Em meio a tantas incertezas, controvérsias e dificuldades dos estudos da relação entre dieta, peso e doença, seria sensato dizer que não existe um consenso sobre a quantidade adequada ou sobre o tipo de gordura a ser consumida que beneficie a perda de peso e a saúde do coração. O que sabemos hoje, é que existem diversos fatores que contribuem para o ganho de peso além do nosso comportamento alimentar, como o aumento dos níveis de estresse, a falta de sono, o sedentarismo do mundo moderno, a redução da variação da temperatura (com o surgimento dos condicionadores de ar e aquecedores), a diminuição do tabagismo, o uso de medicamentos como antidepressivos e estabilizantes de humor, a idade materna mais elevada, entre outros. Isso me leva a concluir que se a gordura tem culpa, a parcela provavelmente é pequena.

E por que restringir a gordura da alimentação, indiscriminadamente, pode acarretar em futuros problemas? Um organismo não sobrevive sem gordura! Antes vista como simplesmente uma reserva de energia para o nosso corpo, hoje se sabe que ela possui inúmeras funções. O tecido adiposo é considerado um importante e complexo órgão endócrino, com funções reguladoras da ingestão alimentar e do balanço energético. O próprio tão temido colesterol participa da síntese de hormônios como estrogênio e testosterona e é constituinte das membranas das células do nosso corpo. Os lipídeos também são importantes para o nosso cérebro, pois a conexão entre os neurônios é revestida pela bainha de mielina, que é composta por 70% de gordura. Dentre as muitas e importantes funções deste nutriente, também estão a absorção das vitaminas lipossolúveis A, D, E e K; proteção dos órgãos internos contra choques mecânicos; regulação da temperatura corporal; proteção contra doenças debilitantes e promoção de saciedade. Se gordura fosse ruim ela não existiria no nosso corpo e todo esse importante papel no funcionamento do nosso organismo reforça esta afirmação. Eu iria ainda mais longe, colocando a gordura como um grande agente protetor, que nos fornece defesa contra grandes restrições alimentares (dietas), contra nossos medos, dores e até contra o estresse (físico e emocional). Nosso organismo interpreta as reservas de gordura como uma grande capa protetora que tem como principal função a nossa sobrevivência.

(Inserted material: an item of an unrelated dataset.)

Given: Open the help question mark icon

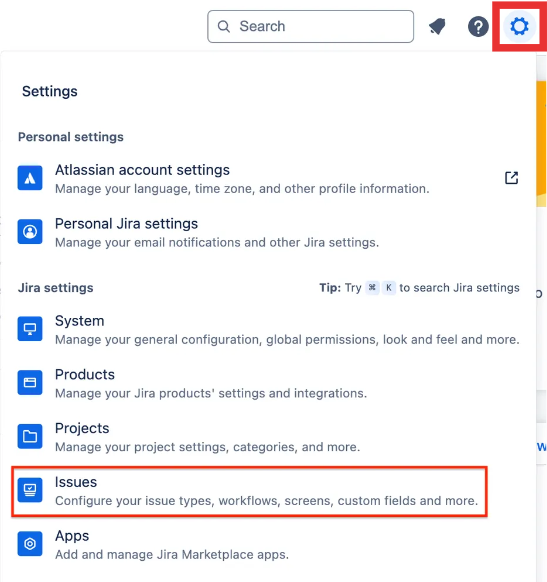Looking at the screenshot, I should 478,27.
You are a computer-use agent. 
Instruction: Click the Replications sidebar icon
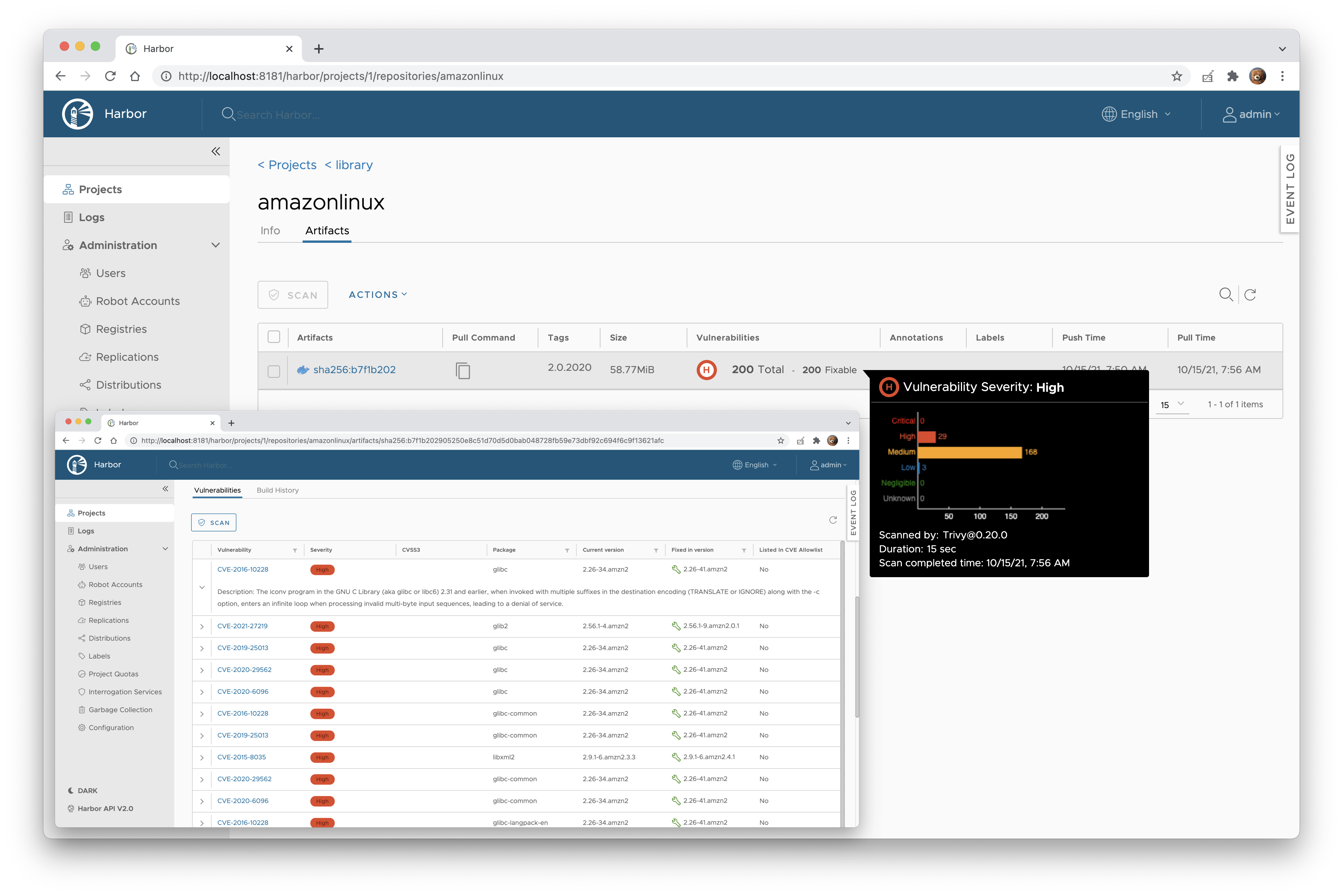click(86, 357)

Mas as perguntas continuam sendo as mesmas: Qual a quantidade de gordura que devemos consumir? Qual é o melhor tipo de gordura para o nosso organismo? Essas são questões difíceis de responder com total convicção e certeza, mas é bastante provável que, como qualquer outro alimento, o mais importante seja encontrar o seu equilíbrio. Além disso, acredito que um caminho interessante a se seguir seria refletir : “Se minhas reservas de gordura estão aumentando constantemente, será que o meu corpo está tentando me proteger de algo?” A resposta pode ser muito mais complexa e reveladora do que, de forma simplista, culpar a manteiga do pão francês ou o pastelzinho que você come na feira.

Referências: LEVINOVITZ, A. A Mentira do Glúten e outros mitos sobre o que você come. Porto Alegre: CDG, 2015

ALVARENGA, Marle et al. NUTRIÇÃO COMPORTAMENTAL. Barueri, São Paulo.Manole, 2015.